Otherwise it looks healty, swimming, eating.
If anyone can figure it out what it is, I would really appreciate it.
10 g hospital tank is ready for him, just don't know what should I put in it (cupper, formalin, furan-2 or something else?)


----------



## cica (Feb 10, 2013)

Looks like the only way I can attach a picture is to reply to my own post.

Edit:
Sorry that the pictures got rotated 90 deg to the left during the upload.


----------



## loonie (Mar 29, 2008)

I find powder blue n brown tang are not easy to keep. So far they live only for about 2weeks in my tank, then died. Probably I had tried 3times without success.
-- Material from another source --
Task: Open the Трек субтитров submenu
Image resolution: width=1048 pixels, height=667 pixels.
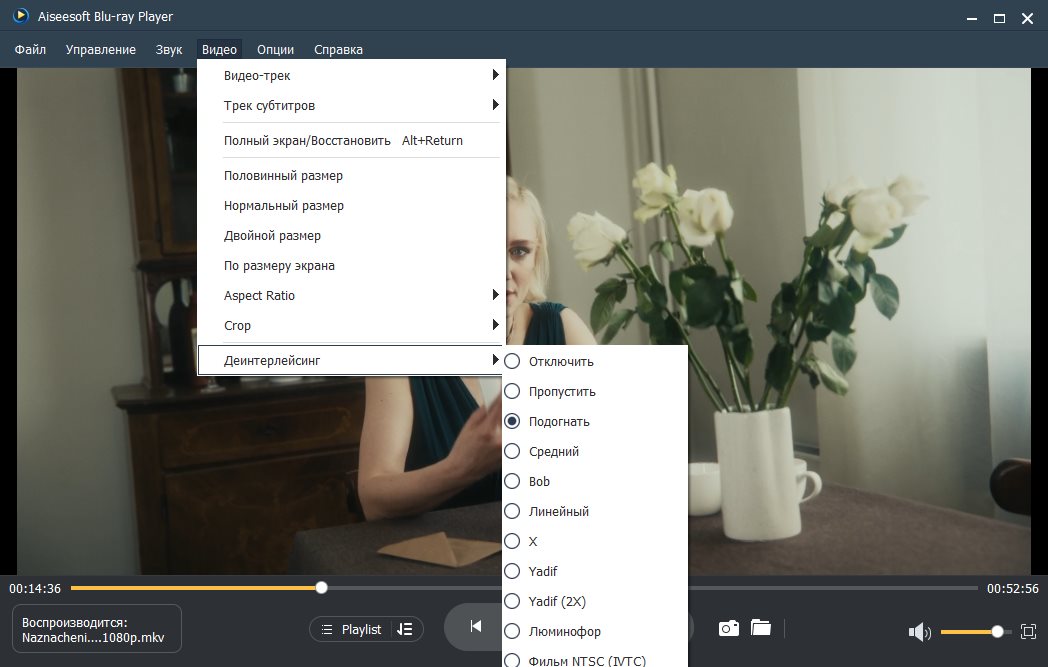Action: tap(350, 106)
So what is the secret for those who are successful.


----------



## mmatt (Feb 12, 2012)

Try posting on reef central. More knowledge than here Or reef2reef


----------



## cica (Feb 10, 2013)

Thanks Matt, RC is a good idea.


----------



## cica (Feb 10, 2013)

Just did the FW dip about 45 minutes ago. Fresh water with formalin for 90 seconds. The parasites are off of him. Now he's recovering in the hospital tank with furan-2.
Thank you guys for the advice and special thanks to "wtac" for his detailed instruction and spending almost an hour with me on the phone!


----------



## mmatt (Feb 12, 2012)

Glad to hear you were able to get the info needed and glad it's doing better.


----------



## carl (Feb 11, 2010)

Powder brown and powder blue tangs are easily infected by ich other than that they are very hardy and easy to keep. I quarantine every fish in copper for three weeks and I have lots of powder brown and powder blue tangs in my customers tanks, you will still have ich in your display tank, if you take all the fish out for 90 days the ich will die with out a host or if you don’t add any new ich it will not be able to infect your fish in 11 months after the last ich was added to the tank


----------



## cica (Feb 10, 2013)

carl said:


> Powder brown and powder blue tangs are easily infected by ich other than that they are very hardy and easy to keep. I quarantine every fish in copper for three weeks and I have lots of powder brown and powder blue tangs in my customers tanks, you will still have ich in your display tank, if you take all the fish out for 90 days the ich will die with out a host or if you don't add any new ich it will not be able to infect your fish in 11 months after the last ich was added to the tank


Thanks Carl,
This fish has never been in my display tank yet. It was in my holding tank since I bought it last Saturday. I like to quarantine all my new fish and that payed off now too. If I had it in the display, now I would be in trouble.
It wasn't ick, it was some kind of flukes. They fell right off in the fresh water.


----------